Need Alexa to work for multiple developers? Here’s my experience

Sean Comerford
Accenture The Dock
Published in
5 min readMay 19, 2020

Just To Preface This:

The views and opinions reflected here are entirely my own and don’t reflect my employers at Accenture The Dock.

Working With 1 Developer vs N Developers

So, Alexa really isn’t built for more than one developer working on a single skill at a time. On one hand, I can somewhat understand why they haven’t built the SDK for this as most skills are quite small in nature. But, as we’ve seen a rise in the uptake of using voice assistants, we’ll also see a rise in the need for more complex skills, meaning a need for more than one developer working on them at a time. Let’s look at the differences in setting up development environments for each.

Important Links:

  • https://developer.amazon.com/alexa/console/ask
  • This acts as the hub for creating and managing parts of your skill. It contains our interaction model, which is like the frontend of the skill, which is used to define what user requests we send to our handlers.
  • https://aws.amazon.com/
  • AWS Lambda is used to host & access the handlers of the skill. Handlers are like the backend of the skill, where we can define how Alexa will handle the incoming information and respond to the user.

1 Developer:

This can actually be broken down into two separate sections:

  • Alexa-Hosted
  • Provision your own.

Alexa-Hosted:

This means that Amazon will automatically create a Lambda function for you, host it on their free tier, and provides a basic in-browser code editor. Here’s the pros and cons of such a set-up:

Pros:

  • Easy to set up
  • Easy to deploy
  • Great for small skills
  • Great start for learning how the Alexa SDK works

Cons:

  • Can only code in the browser code editor
  • Can’t git-version your code, it’s managed entirely by them
  • Limited to deploying to a single skill (this means your development, testing, and production environments are the one thing)

Provision Your Own:

This means that the user will provide an AWS Lambda function for the skill to connect into. The Lambda function controls all the handlers in your skill (think of them as the logic, and intents act as a method invoker that can pass in parameters). I’ll go into how to set-up an AWS Lambda function for Alexa soon.

Pros:

  • Allows you to host your code on your own git repositories,
  • Allows editing in your preferred code editor with all of its plugins,
  • It can be integrated with automation services (e.g. Jenkins or Azure DevOps) to be deployed to multiple environments, i.e. having separate skills for development, testing, and production.

Cons:

  • Increase in the complexity of setting it up

N Developers:

This is where the real issues with how Amazon expects developers to use Alexa come into play. With more than two developers working on a skill, it can really be difficult to figure out how it can be done. I’ll go through some approaches we took and the advantages and disadvantages each provides.

Alexa-Hosted & ASK

https://developer.amazon.com/en-US/docs/alexa/smapi/quick-start-alexa-skills-kit-command-line-interface.html

ASK is an Alexa Command Line Interface for your computer, allowing you to clone your skills to your local machine, code from your favorite code editor, and deploy them from the command line. The basic file structure looks like this:

/.ask #contains config file
/hooks
/lambda #contains handlers
/models #contains interaction models in their various languages
skill.json

This seems great, doesn’t it? We can have our interaction models (/models) hosted locally too, we can have the entire Skill hosted locally and deploy from it. You thought wrong (and I did too). Here’s why:

  • One Environment: When you deploy through the CLI, it can only deploy to one skill with the associated Lambda function. This means that you can kiss goodbye to the dreams of development, testing, and production environments.
  • Merge Conflicts: the .ask file constantly changes as you work on it, so when you try to merge while multiple people are working on features, the config file is constantly going to have issues.

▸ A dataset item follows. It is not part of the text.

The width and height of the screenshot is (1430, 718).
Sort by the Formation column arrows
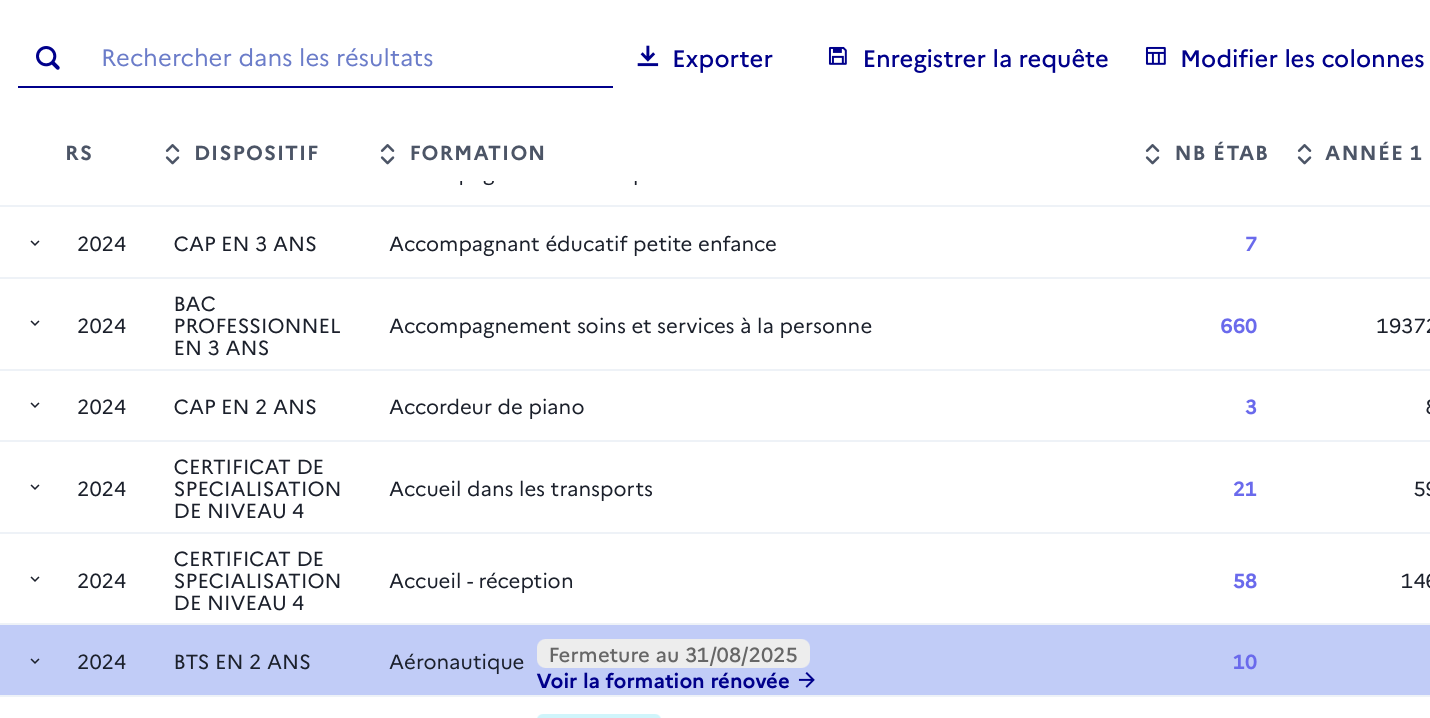coord(388,154)

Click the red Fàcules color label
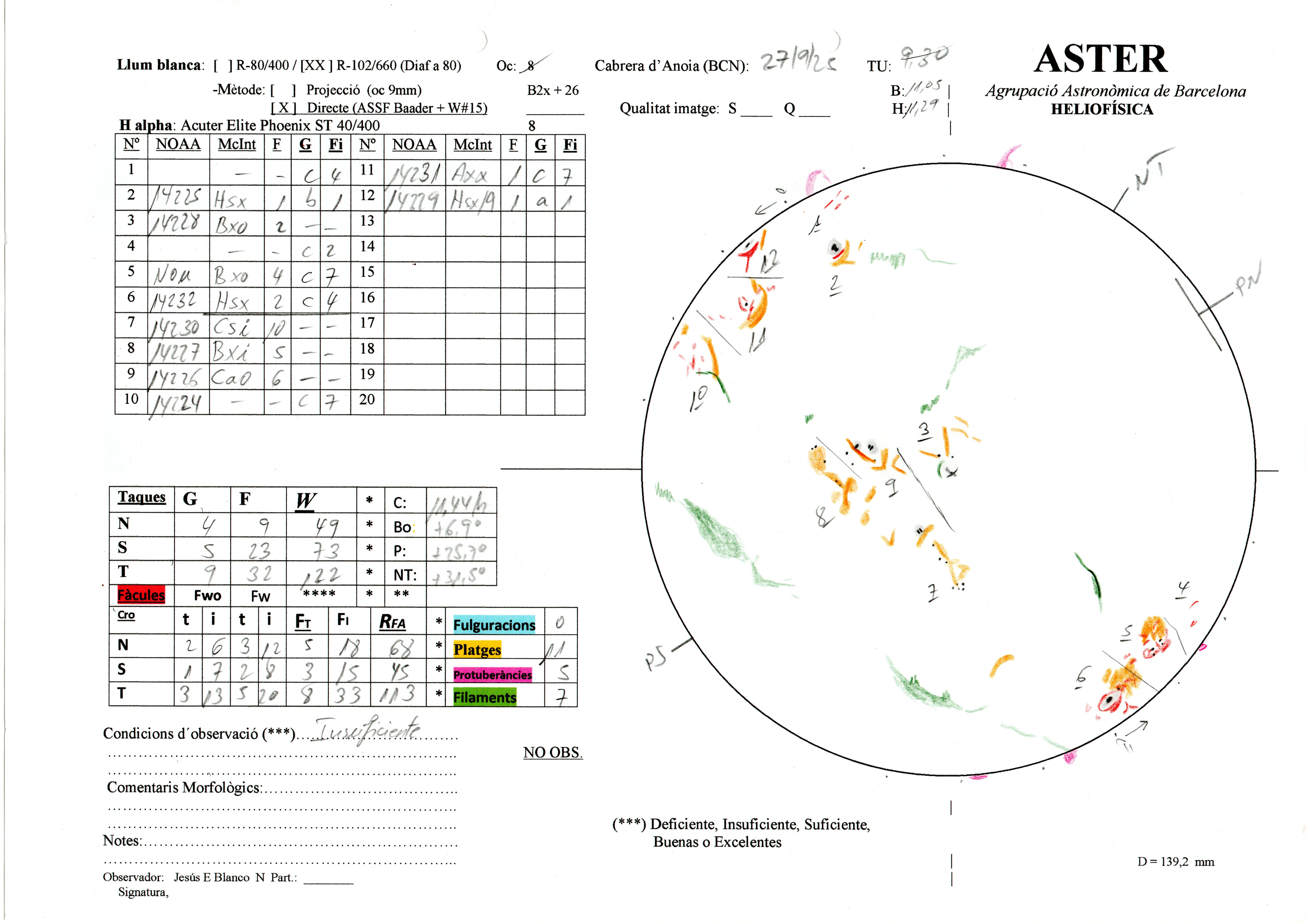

“But wait, can’t we just host it on our own repositories and use an automation service to push to our own Lambda functions and skills and therefore have multiple environments” I hear you say. Nope:

  • Interaction Models: Alexa doesn’t host these via a Lambda function, so your automated deployment means you won’t be able to send your newly updated interaction model up to Alexa. Putting it inside the Lambda function will just make your function more bloated, meaning that it’ll be slower than if it just contained all your handlers. The only way to push the interaction model up is to deploy via ASK, which means your lambda will get pushed to the single environment too. Which isn’t ideal.

The not-ideal, but the best solution:

  • Interaction Model: Hosted on Amazon Developer Console (it has basic in-built version control, allowing you to revert to previous versions).
  • Handlers: This is hosted on AWS Lambda.
  • Multiple Environments: These are two separate skills we have on the developer dashboard, a developer playground & a production environment.

How was this achieved?

  • Azure DevOps: This is acting as our code repository, so all of our Lambda code is hosted there. This allows us to use git to work on separate branches and work on features without affecting each other’s work. Azure DevOps also allows automation, so each time a branch was merged with master it triggered a build and release to the Lambda for the developer environment. If the master was merged with a production branch we created, it would trigger a build and release to a separate Lambda for the production environment.
  • The Drawback: So, not everything can be neatly managed by automation. While the interaction model has version control, it also can’t be set up in such a way to deploy to various environments. Each time our team deploys to the production branch, we have to go into the interaction model on the development environment and paste the JSON into the production environment. It’s infuriating that there isn’t a neater way of doing it (and I have some ideas on how to automate it but I haven’t been able to test it out yet).